Thank you for leaving pool of vagina on my girlfriends carpet.
That chode just called off the engagement. I just dropped his toothbrush in the toilet. And I’ve forgotten to take my birth control for the past two weeks. He’s fucked!
I will tell my future kids about the time I went to the bar with a stomach virus. Like a champ.
So we'll go out later for condoms and cake batter... aka grocery shopping for champions.
I am "lost the control of my head" high right now.
You have like just as much sex as me and I have a brand new bf. That does not add up. That is not right.
The worst part about getting "creative" and by that i mean baked is that i just wanna get laid right now and all im doing is eating nachos
If if makes you feel any better, you're definitely the hottest guy I've ever friendzoned.

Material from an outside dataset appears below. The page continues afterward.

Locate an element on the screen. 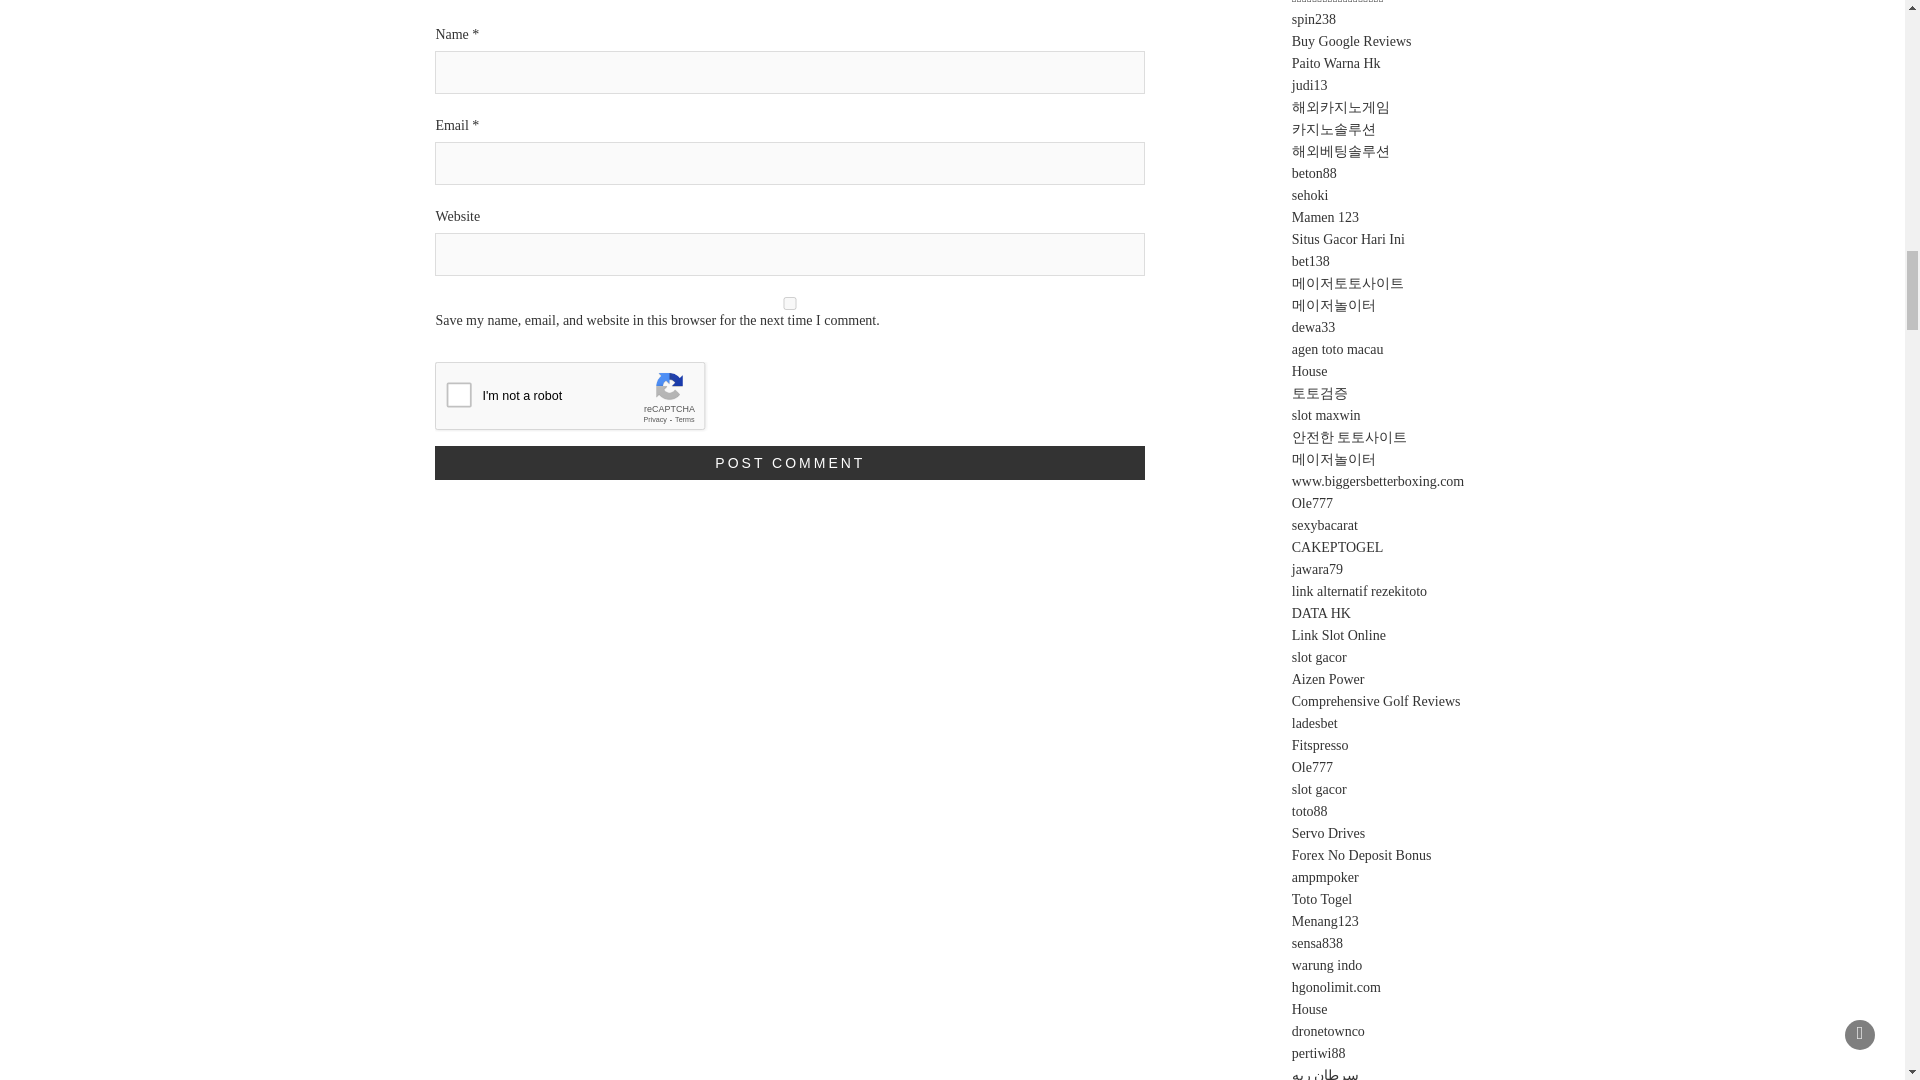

He just pulled out my weave during sex....needless to say I'm embarrassed and in need of another shot pronto
Found out the cop gives spectacular head. Don't ask. We're going out to dinner Saturday.
I wasn't going to drink. Then there was alcohol so I gave that up.
Well, I ruined his toilet and he's still completely okay with me. Plus, it took him like a week to tell me.
If a girl I didn't love ruined my toilet I don't think I'd stick around.
The dog destroyed my vibrator and swallowed several pieces. Vet gave us a laxative so now I’m checking lots of dog shit and having no orgasms. Plus the cute vet knows I don’t get enough dick, so that’s just great
I'm hearing voices and sirens. I'm scared. I heard a manatee out there.
Fucker was flying a Bruins flag. He can pick up the dog's poop himself.